### Textauszug

----------------

© 2017 Reiner Wandler

Polizeigewalt gegen Volkes Stimme

 

„Bam, bam, bam … sie haben auf alles eingeschlagen, auf alte Leute, junge Leute, Frauen …“, sagt Miguel Vinaber. Der 73-jährige Rentner ist noch immer geschockt. Er ist seit 7 Uhr in der früh in der Schule Mediterrània im alten Fischerviertel Barceloneta in der katalanischen Hauptstadt Barcelona. „Punkt 9 Uhr, als das Wahllokal öffnete, fuhren rund 20 Mannschaftswagen vor“, sagt Vinaber, der mit seiner 48-jährigen Tochter Araceli gekommen ist, um am Referendum für die Unabhängigkeit Kataloniens teilzunehmen. Die Polizei wollte genau diese Abstimmung verhindern, denn das Verfassungsgericht in Madrid hat das Referendum auf Drängen der Zentralregierung des konservativen Ministerpräsidenten Mariano Rajoy verboten. Der Chef der Partido Popular (PP) verkündet seither, alles zu tun, um das Referendum zu verhindern. „Es war wie zu Zeiten der Franco-Diktatur“, sagt der Alte. Er kann es einfach nicht glauben. Alles sei so friedlich gewesen.

----------------

### Zu bearbeitende Aufgabe
Bitte führe den Bericht über den Polizeieinsatz beim Unabhängigkeitsreferendum in Barcelona im Anschluss an seinen letzten Satz weiter. Die anschließenden Daten sind eigenständiges Material und gehören nicht zum Bericht.

### Angezeigte Einträge
----------------

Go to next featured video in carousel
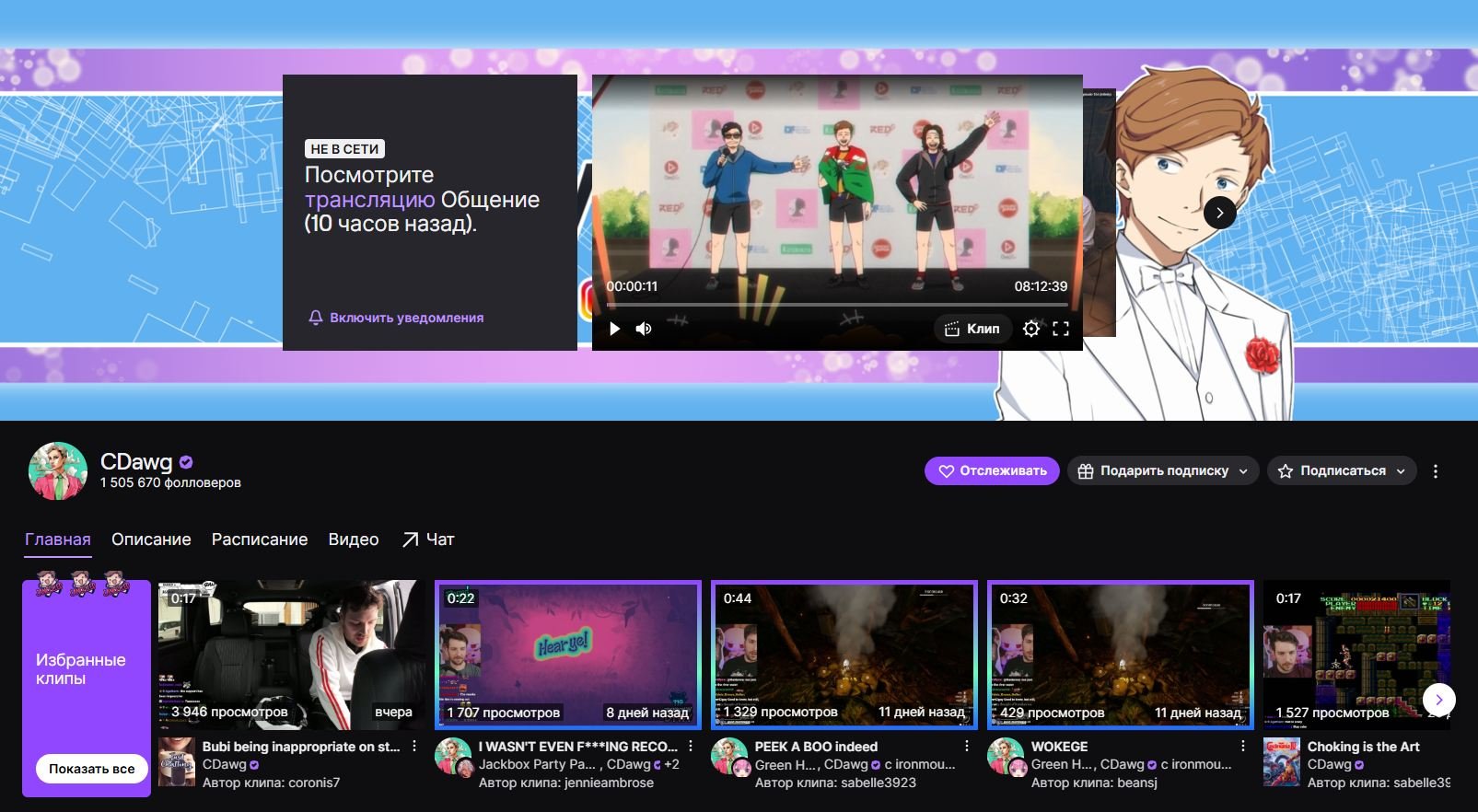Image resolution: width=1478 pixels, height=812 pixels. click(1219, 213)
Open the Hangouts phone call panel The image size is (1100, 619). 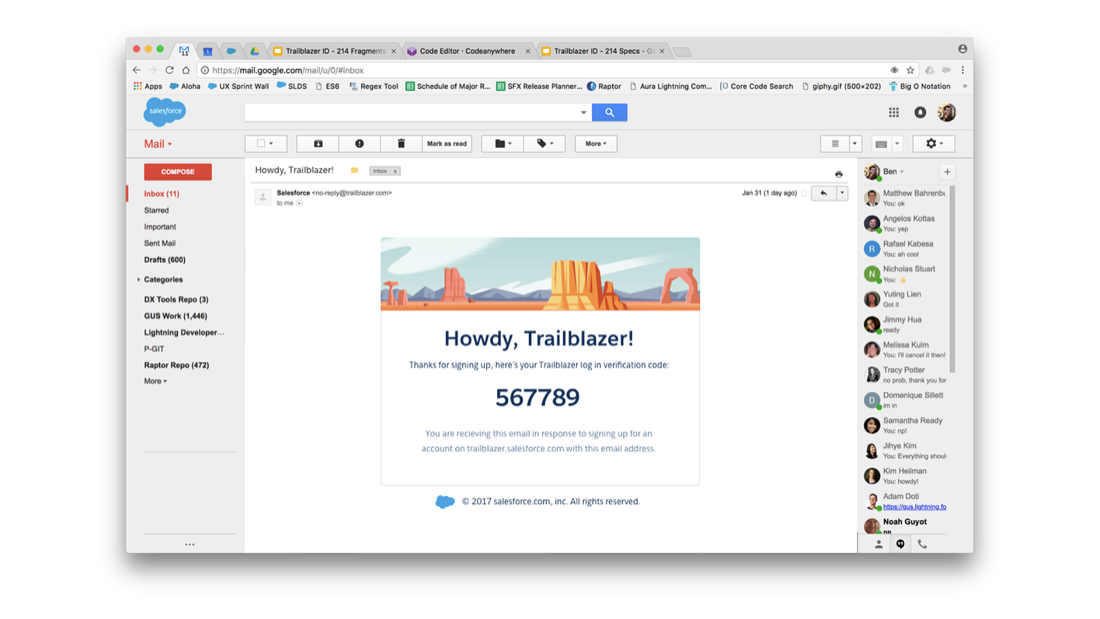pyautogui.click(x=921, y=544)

----------------

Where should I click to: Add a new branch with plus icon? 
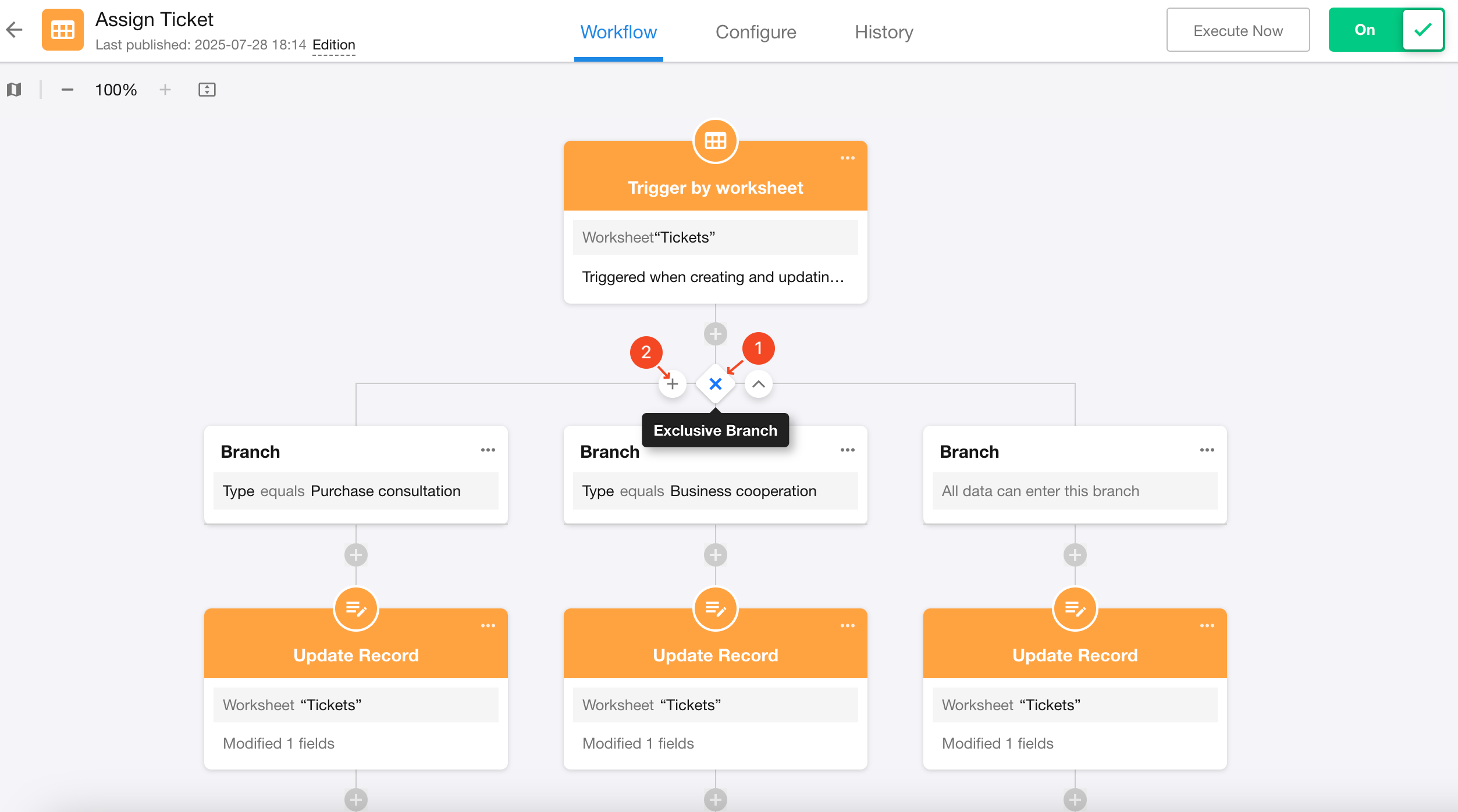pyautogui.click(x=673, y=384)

----------------

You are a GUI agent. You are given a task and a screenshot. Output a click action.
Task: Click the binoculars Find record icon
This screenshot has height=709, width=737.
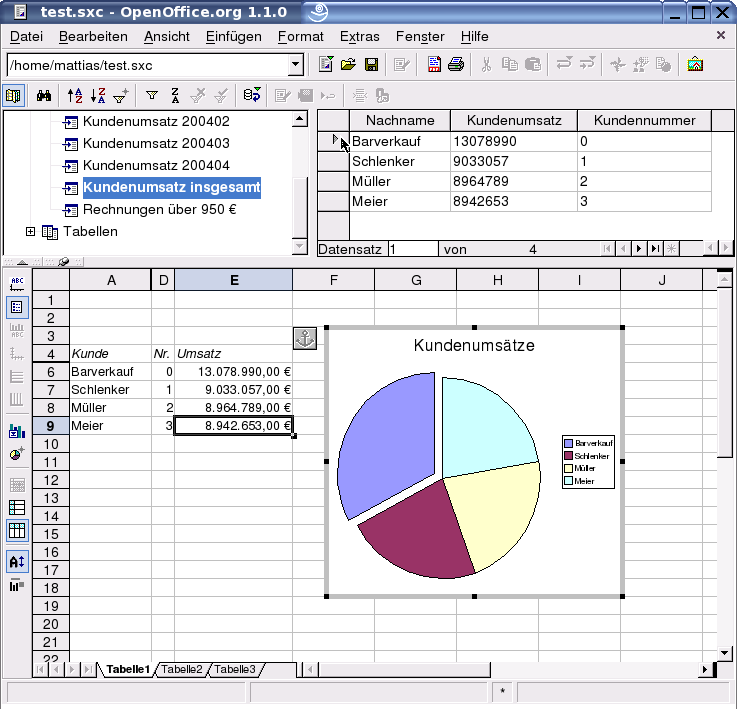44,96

----------------

### Ergebnis der Übung
Dolores Hernández steht dabei und zückt ihr Handy. Sie zeigt ein Video nach dem anderen. Die Beamten drängeln, knüppeln, treten, bis sie schlussendlich in die Schule eindringen können. Dort beschlagnahmen sie 4 der insgesamt 6 Urnen. Die restlichen beiden konnten von den Wahlhelfern rechtzeitig versteckt werden.

Die 55-jährige Hausfrau, die ein T-Shirt in den katalanischen Nationalfarben Rot-Gelb trägt hat rund ein Dutzend Videos gesammelt. Es sind Schulen überall im Stadtgebiet. Und auch in anderen katalanischen Städte, wie Tarragona und Girona kam es zu heftigen Polizeieinsätzen. Mancherorts wurden sogar Gummigeschosse angewandt. Und das obwohl dies in Katalonien seit 2014 verboten ist, nachdem eine junge Frau bei einer Demonstration ein Auge verlor.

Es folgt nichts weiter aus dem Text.